[EXERCISE]
Repeat the span of the entries below that starts at the line with "curso de pós-graduação (92, 1501)" and ends at the line with "[Toggle navigation] (236, 12)", nothing more. Skip the pictures.

[ENTRIES PROVIDED]
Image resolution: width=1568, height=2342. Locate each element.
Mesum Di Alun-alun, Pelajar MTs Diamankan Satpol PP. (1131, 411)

...

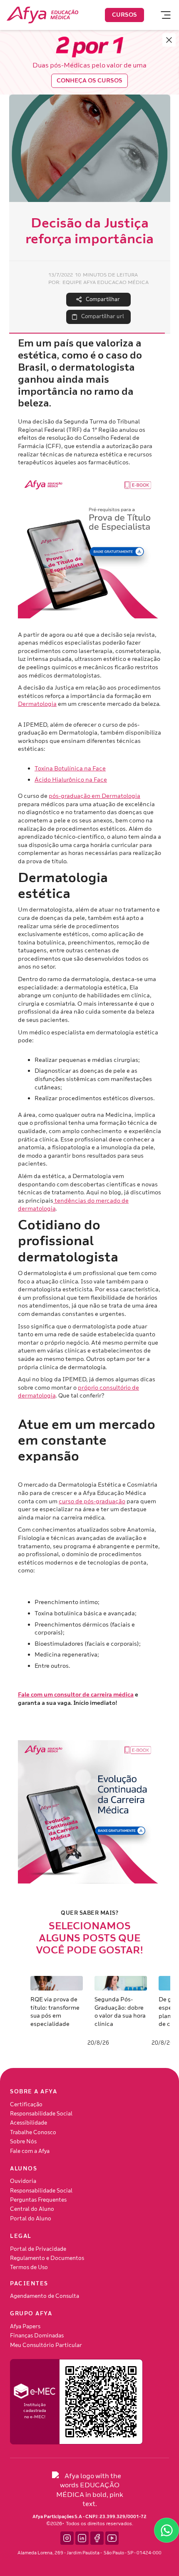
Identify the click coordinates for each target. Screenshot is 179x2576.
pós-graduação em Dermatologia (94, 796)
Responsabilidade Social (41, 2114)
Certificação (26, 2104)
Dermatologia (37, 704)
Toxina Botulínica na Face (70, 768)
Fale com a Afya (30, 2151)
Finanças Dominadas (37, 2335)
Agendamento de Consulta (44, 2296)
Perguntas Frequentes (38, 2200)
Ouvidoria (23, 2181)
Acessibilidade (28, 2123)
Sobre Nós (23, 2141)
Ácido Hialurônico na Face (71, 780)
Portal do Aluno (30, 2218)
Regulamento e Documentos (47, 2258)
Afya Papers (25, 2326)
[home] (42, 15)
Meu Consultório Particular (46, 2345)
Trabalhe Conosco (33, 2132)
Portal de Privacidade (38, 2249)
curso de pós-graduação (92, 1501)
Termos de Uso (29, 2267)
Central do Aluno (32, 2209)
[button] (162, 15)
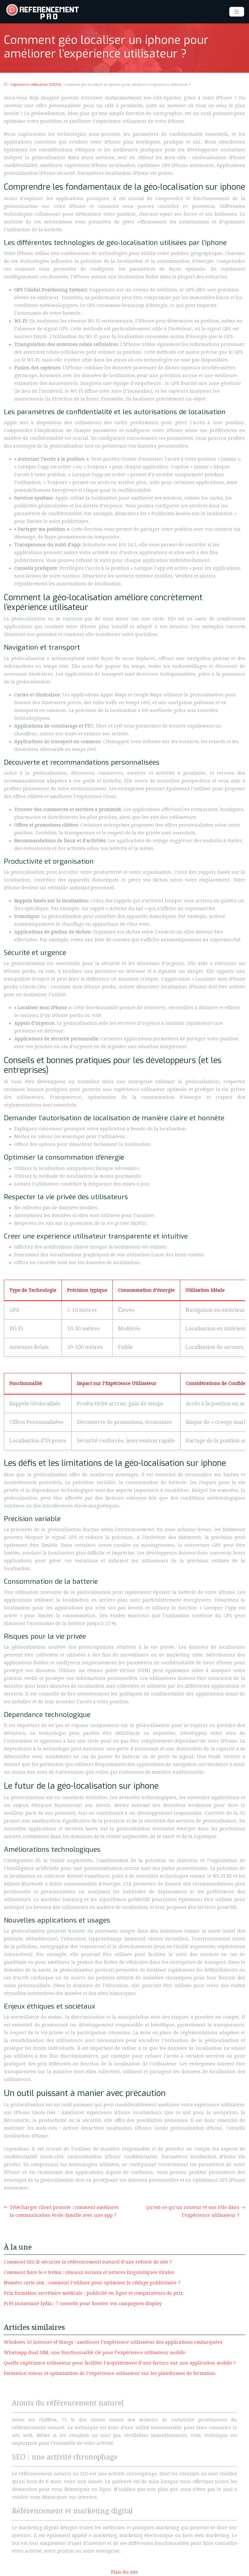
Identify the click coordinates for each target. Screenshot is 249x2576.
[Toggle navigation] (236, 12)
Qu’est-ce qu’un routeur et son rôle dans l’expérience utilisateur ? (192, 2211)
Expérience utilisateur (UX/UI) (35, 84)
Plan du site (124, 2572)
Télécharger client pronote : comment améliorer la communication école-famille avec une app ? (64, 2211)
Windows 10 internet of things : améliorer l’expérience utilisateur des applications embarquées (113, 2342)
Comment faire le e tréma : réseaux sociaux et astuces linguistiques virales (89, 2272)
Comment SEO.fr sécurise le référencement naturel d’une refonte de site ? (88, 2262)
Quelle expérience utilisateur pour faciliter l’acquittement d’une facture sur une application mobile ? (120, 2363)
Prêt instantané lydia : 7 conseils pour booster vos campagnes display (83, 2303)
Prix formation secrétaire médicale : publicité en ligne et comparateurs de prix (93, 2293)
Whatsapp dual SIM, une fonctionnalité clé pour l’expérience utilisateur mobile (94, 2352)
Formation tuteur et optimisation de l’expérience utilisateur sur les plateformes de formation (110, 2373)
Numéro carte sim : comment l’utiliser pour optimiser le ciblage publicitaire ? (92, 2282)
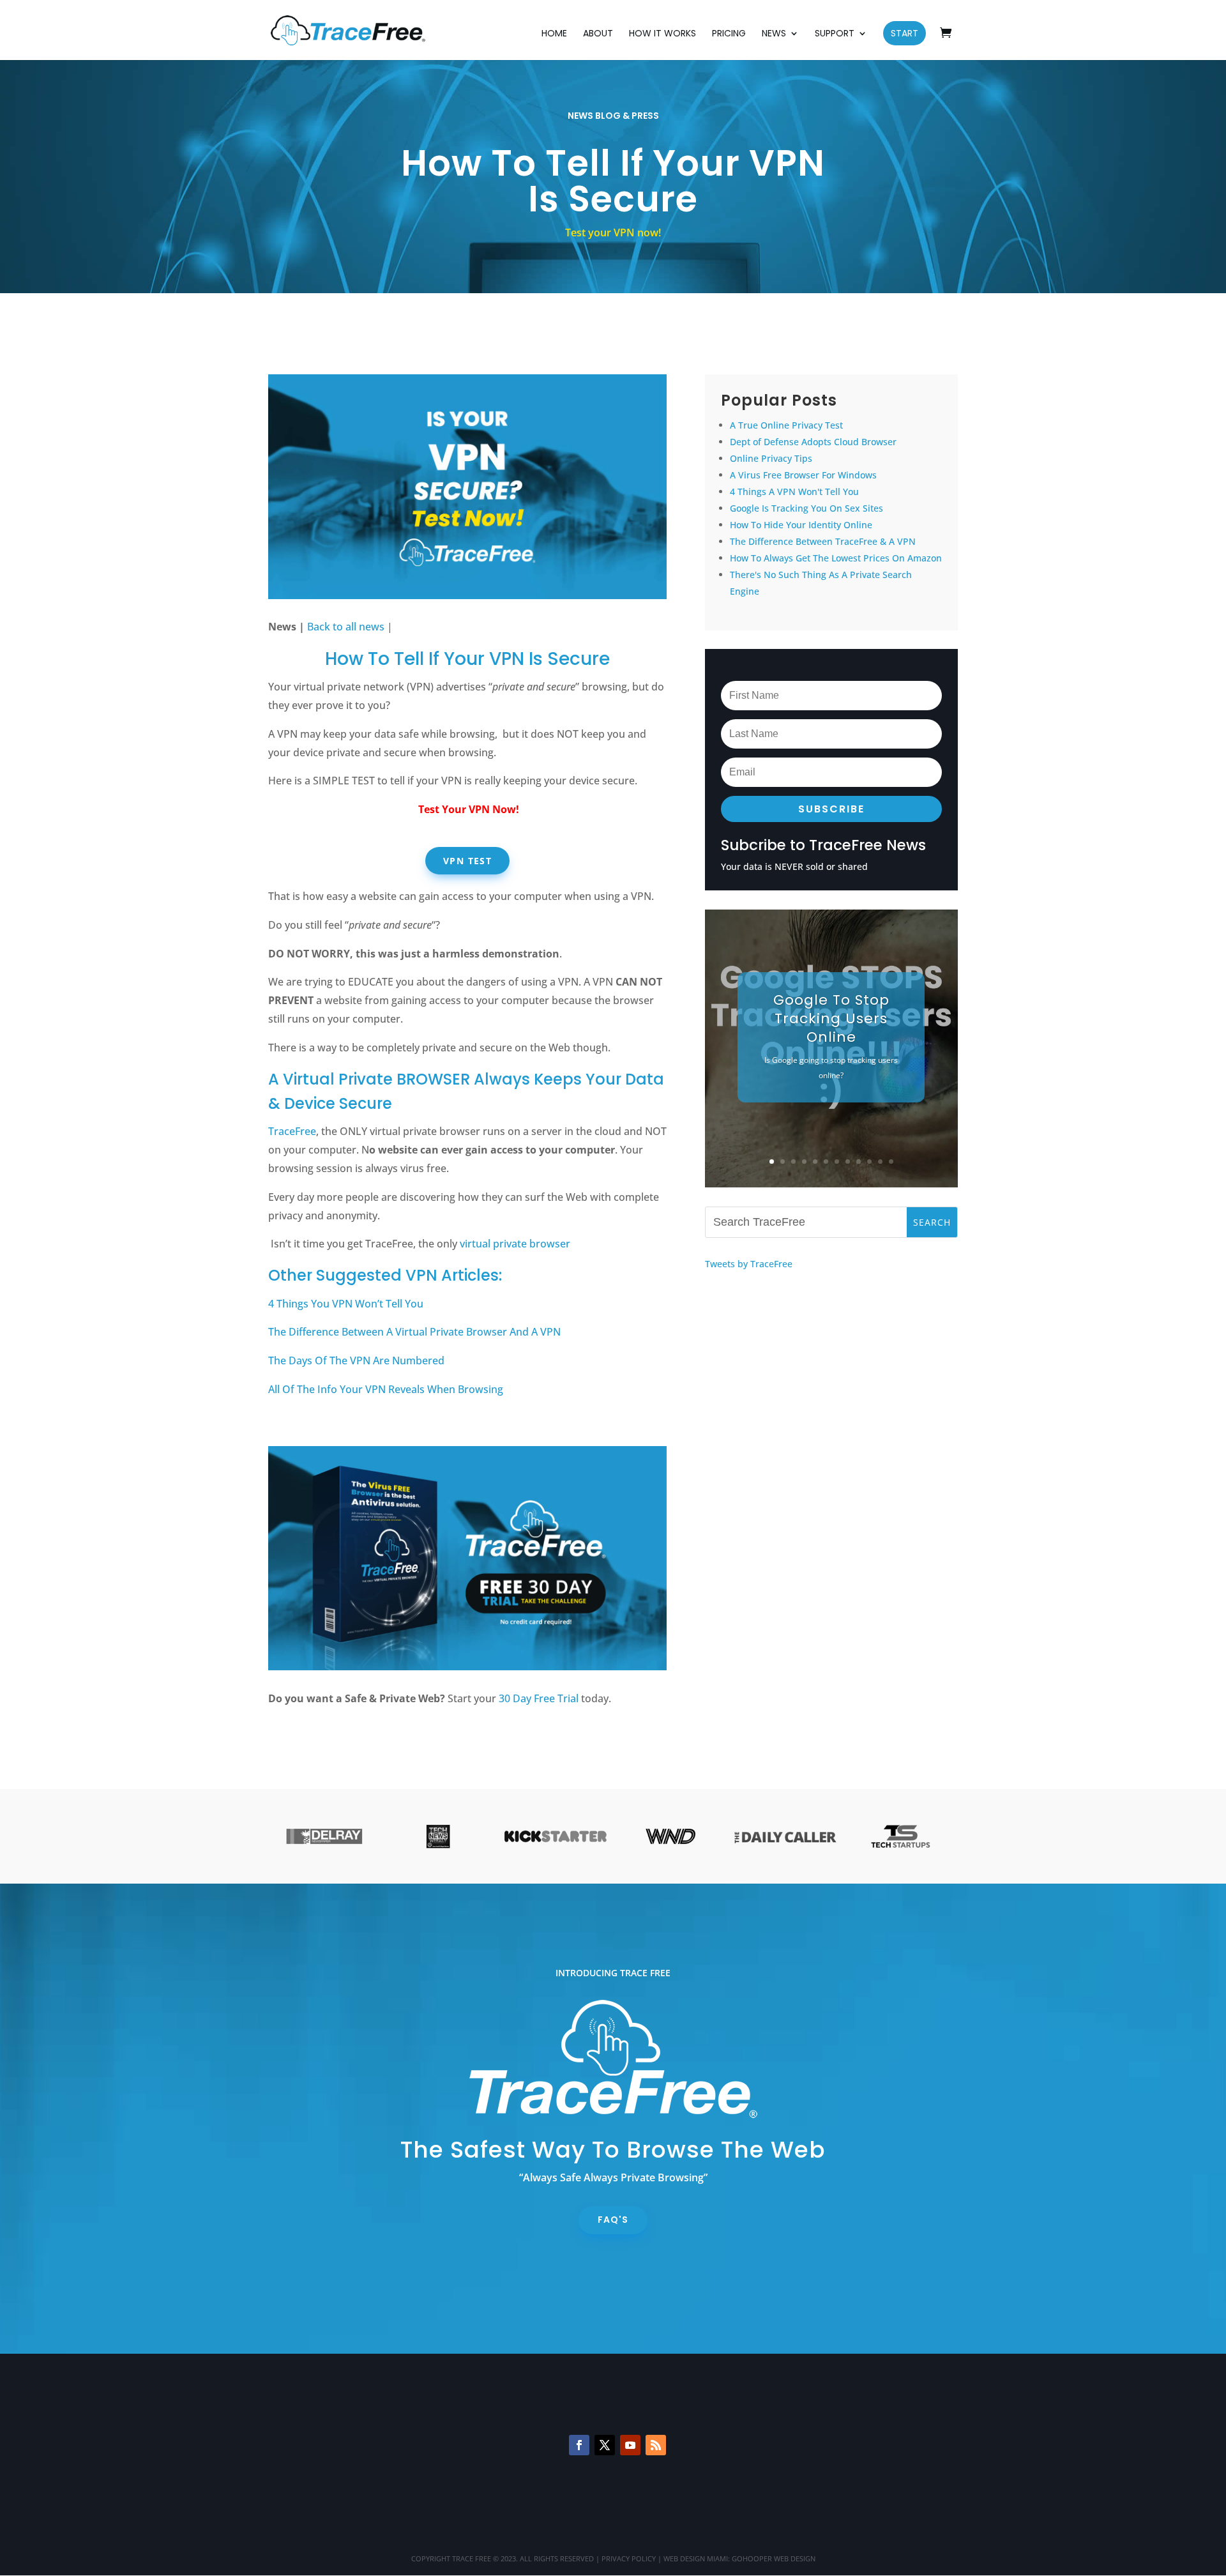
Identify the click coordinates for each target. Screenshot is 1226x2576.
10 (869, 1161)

[RESPONSE TO THIS TASK]
curso de pós-graduação (92, 1501)
Termos de Uso (29, 2267)
Central do Aluno (32, 2209)
[button] (162, 15)
Identify the click coordinates for each target. Screenshot is 249x2576.
[Toggle navigation] (236, 12)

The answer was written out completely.